Background to this inspection
Updated
8 November 2016
We carried out this inspection under Section 60 of the Health and Social Care Act 2008 as part of our regulatory functions. This inspection checked whether the provider is meeting the legal requirements and regulations associated with the Health and Social Care Act 2008, to look at the overall quality of the service, and to provide a rating for the service under the Care Act 2014.
This inspection was carried out on 26 and 27 September 2016 and was unannounced. The inspection was carried out by an adult social care inspector.
Before the inspection, we reviewed all the information we held about the home including the previous inspection reports and notifications received by the Care Quality commission. A notification is information about important events which the provider is required to tell us about by law. We used this information to help us decide what areas to focus on during our inspection. The provider completed a Provider Information Return (PIR). This is a form that asks the provider to give some key information about the service, what the service does well and improvements they plan to make. We reviewed the information included in the PIR along with information we held about the service.
During our inspection we spoke with two relatives and four people. We also spoke with the registered manager, the assistant regional director and two support staff. We reviewed records relating to the management of the home, such as audits, and reviewed two staff records. We also reviewed records relating to three people’s care and support such as their support plans, risk assessments and medicines administration records. Following the inspection we received feedback from two healthcare professionals who have had contact with the home.
Where people were unable to tell us about their experiences, we used other methods to help us understand their experiences, including observation. We used information in people’s communication support plans to communicate with people effectively.
We last inspected the home in July 2015 and found five breaches of regulations.
Updated
8 November 2016
This inspection was carried out on 26 and 27 September 2016 and was unannounced.
Fountain View provides accommodation and personal care for up to six people who have learning disabilities. At the time of our inspection four people were using the service.
Fountain View has a registered manager in post. A registered manager is a person who has registered with the Care Quality Commission (CQC) to manage the service. Like registered providers, they are ‘registered persons’. Registered persons have legal responsibility for meeting the requirements in the Health and Social Care Act 2008 and associated Regulations about how the service is run.
At the last inspection on 15 and 16 July 2015 we found five breaches in regulations. We asked the provider to take action to make improvements to safeguarding, governance, making notifications to CQC and the implementation of the principles of the Mental Capacity Act 2005. This action has been completed and the provider is now meeting the requirements of the Health and Social Care Act 2008 (Regulated Activities) Regulations 2014.
Staff had received safeguarding training and were able to describe sources and signs of abuse and identify people at risk of potential harm. Staff were aware of how to protect people from abuse. People and their relatives told us they felt safe.
Risk assessments were in place for each person on an individual basis. Staff were aware of the risks and knew how to mitigate them.
There were enough staff on duty to meet people’s needs. The registered manager explained how staffing was allocated based on people’s assessed needs. Recruitment was carried out safely to ensure that potential members of staff were suitable to work in the home.
Medicines were stored safely and administered by staff who had been trained to do so. Medication competencies were checked every three months to ensure staff remained confident to administer medicines appropriately. Medication Administration Records (MAR) were kept for each person and were correctly completed. Medicine stock levels were monitored and recorded on a daily basis by the member of staff administering medication. Medicines were also audited weekly and monthly.
People were asked for their consent before care or support was provided and where people did not have the capacity to consent, the provider acted in accordance with the Mental Capacity Act 2005. This meant that people’s mental capacity was assessed and decisions were made in their best interest involving relevant people. The registered manager was aware of her responsibilities under the Deprivation of Liberty Safeguards (DoLS) and had made appropriate applications for people using the service.
Relatives told us they were very happy with the care provided to their family members. Staff understood people’s preferences and knew how to interact and communicate with them. People behaved in a way which showed they felt supported and happy. People were supported to choose their meals. Snacks and drinks were available in between meals. Staff were kind and caring and respected people’s dignity.

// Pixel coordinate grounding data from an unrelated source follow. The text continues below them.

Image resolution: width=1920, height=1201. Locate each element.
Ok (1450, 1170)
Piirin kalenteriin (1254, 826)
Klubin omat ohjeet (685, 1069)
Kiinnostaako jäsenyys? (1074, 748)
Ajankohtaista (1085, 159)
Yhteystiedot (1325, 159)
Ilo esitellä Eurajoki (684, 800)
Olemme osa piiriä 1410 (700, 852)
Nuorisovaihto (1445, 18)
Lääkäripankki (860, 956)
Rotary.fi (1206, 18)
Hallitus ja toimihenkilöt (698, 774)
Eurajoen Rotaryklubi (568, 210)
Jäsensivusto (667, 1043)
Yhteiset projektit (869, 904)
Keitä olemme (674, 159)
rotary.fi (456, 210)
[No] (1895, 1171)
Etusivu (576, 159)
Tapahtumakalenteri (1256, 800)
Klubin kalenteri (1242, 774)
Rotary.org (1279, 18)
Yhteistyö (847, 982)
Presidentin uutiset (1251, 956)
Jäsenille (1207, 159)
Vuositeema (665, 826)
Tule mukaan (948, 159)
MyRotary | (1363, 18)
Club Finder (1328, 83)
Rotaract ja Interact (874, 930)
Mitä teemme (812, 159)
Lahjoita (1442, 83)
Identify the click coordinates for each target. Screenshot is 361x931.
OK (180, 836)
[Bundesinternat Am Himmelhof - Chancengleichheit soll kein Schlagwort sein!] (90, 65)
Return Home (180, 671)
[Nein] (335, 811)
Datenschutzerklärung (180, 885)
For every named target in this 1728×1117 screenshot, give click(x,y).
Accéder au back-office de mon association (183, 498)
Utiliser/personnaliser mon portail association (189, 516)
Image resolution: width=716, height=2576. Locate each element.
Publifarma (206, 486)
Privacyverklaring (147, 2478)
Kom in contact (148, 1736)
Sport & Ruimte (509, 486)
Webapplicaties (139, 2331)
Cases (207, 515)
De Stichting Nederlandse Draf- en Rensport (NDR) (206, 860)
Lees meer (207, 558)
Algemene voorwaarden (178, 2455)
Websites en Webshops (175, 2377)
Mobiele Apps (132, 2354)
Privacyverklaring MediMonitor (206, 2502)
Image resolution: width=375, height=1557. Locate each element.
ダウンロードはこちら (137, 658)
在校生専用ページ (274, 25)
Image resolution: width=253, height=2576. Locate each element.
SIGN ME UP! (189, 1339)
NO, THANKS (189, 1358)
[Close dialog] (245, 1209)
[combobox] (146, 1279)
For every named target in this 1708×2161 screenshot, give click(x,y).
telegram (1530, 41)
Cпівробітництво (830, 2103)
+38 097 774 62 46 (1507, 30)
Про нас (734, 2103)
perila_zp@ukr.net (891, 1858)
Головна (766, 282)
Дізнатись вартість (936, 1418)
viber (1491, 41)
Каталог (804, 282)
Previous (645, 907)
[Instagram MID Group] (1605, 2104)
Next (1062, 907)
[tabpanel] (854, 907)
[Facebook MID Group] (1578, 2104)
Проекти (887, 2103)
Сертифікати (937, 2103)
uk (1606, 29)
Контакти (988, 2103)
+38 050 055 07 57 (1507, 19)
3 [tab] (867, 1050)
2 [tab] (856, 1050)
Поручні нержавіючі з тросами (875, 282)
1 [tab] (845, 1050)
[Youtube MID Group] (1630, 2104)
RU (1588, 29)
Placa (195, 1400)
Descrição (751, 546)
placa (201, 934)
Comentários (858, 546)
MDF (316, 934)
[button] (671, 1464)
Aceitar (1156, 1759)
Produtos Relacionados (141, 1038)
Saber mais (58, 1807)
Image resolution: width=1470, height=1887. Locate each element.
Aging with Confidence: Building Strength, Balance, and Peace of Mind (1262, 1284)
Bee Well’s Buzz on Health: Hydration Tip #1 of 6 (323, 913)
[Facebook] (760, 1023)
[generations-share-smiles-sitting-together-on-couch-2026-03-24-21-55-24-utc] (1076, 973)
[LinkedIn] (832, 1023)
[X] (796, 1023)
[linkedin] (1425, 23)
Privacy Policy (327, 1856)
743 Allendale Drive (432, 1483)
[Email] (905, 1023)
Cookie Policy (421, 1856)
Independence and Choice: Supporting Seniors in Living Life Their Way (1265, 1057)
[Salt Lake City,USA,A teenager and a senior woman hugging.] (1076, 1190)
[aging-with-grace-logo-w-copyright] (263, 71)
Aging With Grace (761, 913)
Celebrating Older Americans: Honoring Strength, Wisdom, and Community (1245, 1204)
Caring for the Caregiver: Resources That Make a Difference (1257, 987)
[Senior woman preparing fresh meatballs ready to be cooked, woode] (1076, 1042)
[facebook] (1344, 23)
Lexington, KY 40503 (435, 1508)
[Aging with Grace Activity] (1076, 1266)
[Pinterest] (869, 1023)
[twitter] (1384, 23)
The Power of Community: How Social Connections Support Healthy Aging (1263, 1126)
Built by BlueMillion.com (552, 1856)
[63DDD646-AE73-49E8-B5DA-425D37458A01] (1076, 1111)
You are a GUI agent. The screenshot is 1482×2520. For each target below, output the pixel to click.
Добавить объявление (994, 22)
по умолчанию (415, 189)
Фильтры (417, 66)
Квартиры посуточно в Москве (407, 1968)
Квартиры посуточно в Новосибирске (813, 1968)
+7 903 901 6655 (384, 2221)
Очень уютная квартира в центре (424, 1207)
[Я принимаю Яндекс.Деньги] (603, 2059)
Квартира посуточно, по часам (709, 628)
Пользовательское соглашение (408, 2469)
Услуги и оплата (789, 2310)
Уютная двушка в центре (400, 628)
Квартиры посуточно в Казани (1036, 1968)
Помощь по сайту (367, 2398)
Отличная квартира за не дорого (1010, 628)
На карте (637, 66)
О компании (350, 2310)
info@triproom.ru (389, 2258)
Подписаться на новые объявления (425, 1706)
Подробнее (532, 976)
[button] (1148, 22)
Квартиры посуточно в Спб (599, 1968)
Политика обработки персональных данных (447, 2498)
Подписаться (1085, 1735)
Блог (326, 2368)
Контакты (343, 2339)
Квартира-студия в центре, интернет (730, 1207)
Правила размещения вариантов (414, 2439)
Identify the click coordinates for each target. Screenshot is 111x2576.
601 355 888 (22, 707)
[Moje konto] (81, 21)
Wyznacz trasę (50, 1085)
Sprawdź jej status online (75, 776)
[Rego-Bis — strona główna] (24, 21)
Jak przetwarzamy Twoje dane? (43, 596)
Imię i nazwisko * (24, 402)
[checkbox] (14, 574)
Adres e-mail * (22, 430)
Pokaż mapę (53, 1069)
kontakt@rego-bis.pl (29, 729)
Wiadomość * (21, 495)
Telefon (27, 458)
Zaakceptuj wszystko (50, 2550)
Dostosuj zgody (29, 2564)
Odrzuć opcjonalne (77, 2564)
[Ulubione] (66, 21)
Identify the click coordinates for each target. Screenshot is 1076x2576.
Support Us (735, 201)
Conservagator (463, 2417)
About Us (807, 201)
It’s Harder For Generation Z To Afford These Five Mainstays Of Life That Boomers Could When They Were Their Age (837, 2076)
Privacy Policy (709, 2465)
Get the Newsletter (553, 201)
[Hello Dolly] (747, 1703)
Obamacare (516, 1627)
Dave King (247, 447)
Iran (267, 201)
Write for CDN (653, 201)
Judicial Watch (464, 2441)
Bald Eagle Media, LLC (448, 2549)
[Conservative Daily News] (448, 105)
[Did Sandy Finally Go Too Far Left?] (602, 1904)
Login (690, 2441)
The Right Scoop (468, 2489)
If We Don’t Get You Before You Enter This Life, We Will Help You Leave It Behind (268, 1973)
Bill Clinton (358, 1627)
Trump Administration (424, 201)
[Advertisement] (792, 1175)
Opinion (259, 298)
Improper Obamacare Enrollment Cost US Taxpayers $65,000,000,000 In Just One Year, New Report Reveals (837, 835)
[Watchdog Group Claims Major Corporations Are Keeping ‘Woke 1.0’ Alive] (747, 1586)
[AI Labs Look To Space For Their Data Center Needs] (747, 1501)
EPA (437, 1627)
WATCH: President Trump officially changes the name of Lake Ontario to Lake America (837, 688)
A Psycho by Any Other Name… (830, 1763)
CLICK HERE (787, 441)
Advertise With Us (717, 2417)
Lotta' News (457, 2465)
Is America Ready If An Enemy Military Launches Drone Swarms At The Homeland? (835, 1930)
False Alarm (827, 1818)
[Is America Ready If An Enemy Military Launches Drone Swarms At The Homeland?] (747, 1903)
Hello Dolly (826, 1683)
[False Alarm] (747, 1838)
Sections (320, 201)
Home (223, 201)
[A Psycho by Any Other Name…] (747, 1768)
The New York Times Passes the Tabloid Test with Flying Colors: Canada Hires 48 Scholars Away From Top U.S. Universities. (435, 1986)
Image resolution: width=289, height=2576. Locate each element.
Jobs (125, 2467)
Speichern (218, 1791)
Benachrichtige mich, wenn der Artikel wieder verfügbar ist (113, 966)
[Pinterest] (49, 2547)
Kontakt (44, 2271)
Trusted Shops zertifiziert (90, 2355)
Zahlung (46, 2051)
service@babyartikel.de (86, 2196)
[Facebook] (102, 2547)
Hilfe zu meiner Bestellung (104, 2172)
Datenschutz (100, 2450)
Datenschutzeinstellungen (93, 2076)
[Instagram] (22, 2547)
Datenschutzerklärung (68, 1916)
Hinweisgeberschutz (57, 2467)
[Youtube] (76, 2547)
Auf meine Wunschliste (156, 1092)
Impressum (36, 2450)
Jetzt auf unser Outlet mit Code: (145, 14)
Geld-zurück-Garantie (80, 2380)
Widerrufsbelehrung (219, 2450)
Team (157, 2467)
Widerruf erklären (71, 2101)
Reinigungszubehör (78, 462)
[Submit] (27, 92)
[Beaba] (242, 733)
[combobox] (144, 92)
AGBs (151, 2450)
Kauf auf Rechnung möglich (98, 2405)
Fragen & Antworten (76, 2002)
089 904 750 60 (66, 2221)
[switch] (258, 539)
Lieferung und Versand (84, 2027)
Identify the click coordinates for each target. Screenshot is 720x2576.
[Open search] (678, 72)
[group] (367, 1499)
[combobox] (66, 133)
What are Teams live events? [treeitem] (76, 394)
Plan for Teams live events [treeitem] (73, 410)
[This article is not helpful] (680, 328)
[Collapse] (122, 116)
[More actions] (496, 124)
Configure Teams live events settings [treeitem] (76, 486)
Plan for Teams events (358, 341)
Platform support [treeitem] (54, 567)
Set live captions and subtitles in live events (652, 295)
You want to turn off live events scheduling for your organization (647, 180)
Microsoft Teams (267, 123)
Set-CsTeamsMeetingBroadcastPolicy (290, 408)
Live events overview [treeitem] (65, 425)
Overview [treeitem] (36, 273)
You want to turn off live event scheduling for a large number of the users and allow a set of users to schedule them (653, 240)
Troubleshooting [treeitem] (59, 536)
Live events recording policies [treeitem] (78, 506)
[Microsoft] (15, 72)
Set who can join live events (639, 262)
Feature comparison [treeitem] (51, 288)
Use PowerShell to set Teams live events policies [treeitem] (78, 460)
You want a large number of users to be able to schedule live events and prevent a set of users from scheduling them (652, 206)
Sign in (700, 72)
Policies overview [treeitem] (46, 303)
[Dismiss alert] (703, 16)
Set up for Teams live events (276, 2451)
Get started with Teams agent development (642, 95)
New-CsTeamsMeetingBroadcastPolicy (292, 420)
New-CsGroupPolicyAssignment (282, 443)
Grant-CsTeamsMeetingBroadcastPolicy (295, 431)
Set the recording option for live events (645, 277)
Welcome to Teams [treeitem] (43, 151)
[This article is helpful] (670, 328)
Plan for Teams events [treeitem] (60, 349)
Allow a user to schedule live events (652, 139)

Support plans were detailed and included a range of documents covering every aspect of a person’s care and support. The support plans were used to ensure that people received care and support in line with their needs and wishes. We saw this reflected in the support observed during the visit.
There was evidence in support plans that the provider had responded to health needs.
There was an open and transparent culture within the home. Staff were able to raise any issues or concerns with the registered manager who listened and responded. The home had a pleasant atmosphere, where staff worked well together and supported the registered manager in her role.
Incidents and accidents were recorded appropriately and investigated where necessary. Any learning or changes to support plans were discussed with staff. Accidents and incidents were monitored for any trends which could be identified both within the home and across services, so that learning could be shared.
The service maintained a detailed system of quality control in order to ensure the quality of service was maintained and improved. This included regular checks carried out by the registered manager, the deputy manager and staff. There were also internal and external audits which identified improvements to the service. Appropriate actions had been taken.
Staff said they felt encouraged to feedback to the registered manager. They enjoyed the positive and open culture in the home.